How we Make a Podcast

A focus on preparation, attention to detail & quality equipment are the keys to our success

Planning & Preparation

The general arrangement is that Steve handles the production side of things, while Grant maintains the website and IT stuff. Grant also gathers the bulk of the stories we cover, and arranges the interviews.

We operate a planning system using Media Wiki installed on our server. Links to articles, planning ideas, interview subjects – anything that needs to be collated – goes into this system and is sorted through & arranged prior to recording. Normally, an hour or two of planning occurs before the record button is pressed.

Recording the show

A typical news episode of about 90 minutes takes two hours or more to record. The raw audio files are then loaded into the editing software and the arduous edit process begins. This process is described further below.

Equipment

The early episodes (one through six) were produced using basic PC microphones running directly into our computers, but we pretty quickly decided that better audio quality was a goal worth pursuing.

We did a lot of searching around for a setup that gave better quality, but at a price that didn’t send us bankrupt. We spent a lot of time talking to Max Flight from the Airplane Geeks Podcast and Cliff Ravenscraft from the Podcast Answerman show, and finally decided on the equipment we needed.

Our shows are recorded using Skype. We set up a conference call, hosted at Steve’s end, and record the audio as a WAV file. Steve uses a Dell Studio XPS7100 system to run the planning page, browse websites, and cue up sound clips and effects. The conference call is hosted on an Acer laptop. Both systems run Windows 7. The audio clips & sound effects are cued up with Pod Producer.

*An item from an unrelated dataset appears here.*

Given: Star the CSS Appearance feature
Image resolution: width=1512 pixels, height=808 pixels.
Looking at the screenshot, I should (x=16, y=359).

Grant uses a MacBook and an Acer EEE PC running Ubuntu Linux.  He generally comes in via Skype and we often refer to his place as the “West Studio”.  Increasingly though, Grant makes the trek through the suburbs to Steve’s place for a live recording.

Grant uses a  Behringer C-1 Studio Microphone while Steve uses(and highly recommends) a Heil PR40. All audio is fed into a Yamaha MW-10C studio mixer. A “mix minus” feed is sent back to the laptop, and a stereo feed is sent to a Zoom H2 digital audio recorder.

PCDU Studio

Recording in the Field

Both Grant & Steve have their own Zoom H2 handheld recording devices and love them. The audio quality is great, the features are suitable and they’re very portable. Grant also has a kneeboard rig that he attaches his to when recording in flight audio. It has lots of bands to keep it in place, even when pulling over +6/-1.5 Gs (he’s eager to see if it’ll stand more).

Mobile Studio

For aviation events where sufficient space is available, we have a mobile studio kit complete with studio microphones, Behringer 802 mixer, recording & computer equipment. This allows us to interview guests in a more comfortable setting, and produce content while still in the field. We also have access to up to 13 weather proof speaker towers which allow us to broadcast interviews & pre recorded content at any given event. If you’d like us to attend your next aviation event, call Grant on 0422 914 949.

The team with the mobile studio at Coldstream

Editing the raw Data

The raw WAV files are first run through a program called Levelator which balances audio levels, then imported into Adobe Audition III for editing. This can take many hours as gaps are removed, “Ums & Ahhs” are eliminated, general chat and bloopers erased, and so on. During this stage, further processing is done on levels including noise reduction, compression & hard limiting, then interviews and various segments are spliced in. Once the body of the show is done, intro & exit music clips are added, along with our famous disclaimer clip, the blooper track (if one has been compiled) is tacked on the end, and the show is almost ready to go.

All the tracks are then mixed down into a mono mp3 file at 96kbps. Steve then performs a quality control check to make sure everything has mixed into the correct spot, and no previously un-noticed gaps have found their way in. Once passed, the file is imported into iTunes where ID3 tags & album art are added. Then a final check is performed and its uploaded to our server for release.

 

Publishing

When the server file upload is complete, Grant writes up the show notes, links in the MP3 file and publishes the new episode to the world!

There….simple, eh?? Who said this was difficult??